Obwohl der Buddhismus, der für Jahrhunderte mit Westtibet eng verbunden war, kürzlich erst seinen Höhepunkt in Khotan erlebte, entbrannte im Jahr der Abreise von Rinchen-zangpo in Kashgar ein bewaffneter Kampf zwischen Khotan und den Karachaniden. Khotan war nicht länger ein sicherer Platz, um sich buddhistischen Studien widmen zu können. Darüber hinaus wollten die Tibeter Sanskrit direkt an seiner Quelle erlernen, d. h. auf dem indischen Subkontinent. Sie wollten Texte selber aus der Originalsprache übersetzen. Die Khotaner gaben buddhistische Sanskrittexte häufig in Paraphrasen wieder, wohingegen die Tibeter lieber präziser vorgehen wollten und sich mit der buddhistischen Doktrin mühten. Daher war der indische Subkontinent der einzige relativ sichere Ort in der Nähe, wo die Tibeter verlässliche Instruktionen erhalten konnten, auch wenn sich der Buddhismus in Kaschmir in einer ungewissen Position befand.
Nur Rinchen-zangpo überlebte die Reise und das Training in Kaschmir und den indischen Gangesebenen. Bei seiner Rückkehr nach Westtibet im Jahr 988 hatte Yeshe-wo bereits einige buddhistische Übersetzungszentren mit den kaschmirischen und indischen Mönchsgelehrten errichtet, die Rinchen-zangpo mit zahlreichen Texten nach Tibet zurückgeschickt hatte. Mönche, die vom Kloster Vikramashila eingeladen wurden, begannen eine zweite Übertragungslinie der monastischen Ordination.
In den letzten Jahren des zehnten Jahrhunderts errichtete Rinchen-zangpo einige Klöster in Westtibet, das damals Teile von Ladakh und Spiti im heutigen Transhimalaya-Indien einschloss. Er besuchte auch zwei Mal Kaschmir, mehr um Künstler einzuladen, die diese Klöster gestalten sollten, um dadurch die Hingabe der einfachen Tibeter zu gewinnen. Dies geschah trotz des Wechsels der Dynastie in Kaschmir mit der Gründung der Ersten Lohara-Linie (1003 – 1101). Der dynastische Übergang fand friedvoll statt und störte die Situation des kaschmirischen Buddhismus nicht.
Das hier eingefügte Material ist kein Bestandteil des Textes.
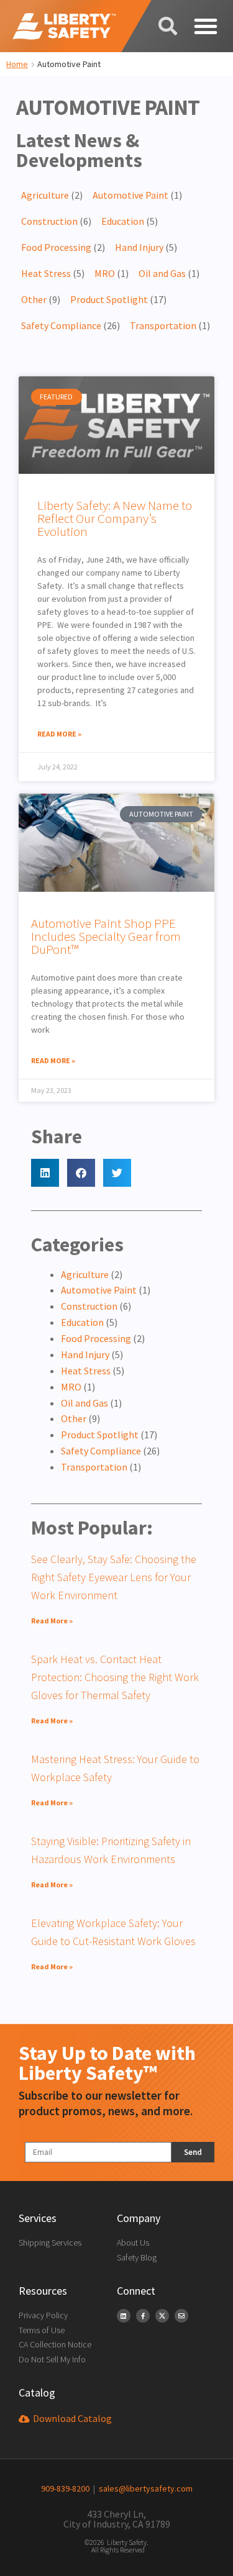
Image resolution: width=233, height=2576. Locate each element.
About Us (133, 2242)
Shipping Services (50, 2242)
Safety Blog (137, 2257)
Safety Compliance (61, 325)
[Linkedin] (123, 2316)
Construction (49, 221)
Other (34, 299)
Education (122, 221)
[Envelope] (181, 2316)
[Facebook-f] (143, 2316)
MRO (104, 273)
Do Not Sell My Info (52, 2359)
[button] (205, 26)
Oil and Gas (162, 273)
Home (17, 64)
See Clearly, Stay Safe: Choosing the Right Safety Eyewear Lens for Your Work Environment (113, 1577)
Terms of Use (42, 2330)
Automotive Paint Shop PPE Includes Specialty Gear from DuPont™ (106, 936)
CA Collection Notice (55, 2344)
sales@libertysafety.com (144, 2488)
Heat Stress (46, 273)
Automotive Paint (130, 195)
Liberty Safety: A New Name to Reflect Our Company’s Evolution (114, 518)
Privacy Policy (43, 2315)
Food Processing (56, 247)
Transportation (163, 325)
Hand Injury (139, 247)
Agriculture (45, 195)
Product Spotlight (109, 299)
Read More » (59, 733)
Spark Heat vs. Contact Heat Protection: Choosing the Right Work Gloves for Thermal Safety (115, 1677)
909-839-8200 (65, 2488)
Die Belagerung von Khotan durch die Karachaniden begann im Jahr 982, sechs Jahre vor Rinchen-zangpos Rückkehr. Bei seiner Ankunft strömten bereits viele Buddhisten als Flüchtlinge in Westtibet zusammen, was zweifellos auch bei der Wiederbelebung des Buddhismus hier half. Sie kamen vermutlich aus Kaschmir und den Gebieten zwischen Kaschmir und Khotan, die entlang der Versorgungslinie der Karachaniden lagen. Obwohl die meisten Flüchtlinge auf ihrem Weg nach Tibet wohl durch Ladakh mussten, kehrten sie nicht in den Westen zurück und ließen sich in der Nähe von Kaschmir nieder; eine weniger schwierige und kürzere Reise. Dies geschah vielleicht wegen des Ngari-Königreichs, das aufgrund von Yeshe-wos entschlossener Herrschaft und seiner Gönnerschaft politisch und religiös stabiler erschien. Ein anderer Faktor könnte die seit langem bestehenden kulturellen Bande zwischen dieser Region und Tibet gewesen sein. Im Jahr 821 flohen auch Mönche von Khotan nach Westtibet, um vor Verfolgung Zuflucht zu suchen.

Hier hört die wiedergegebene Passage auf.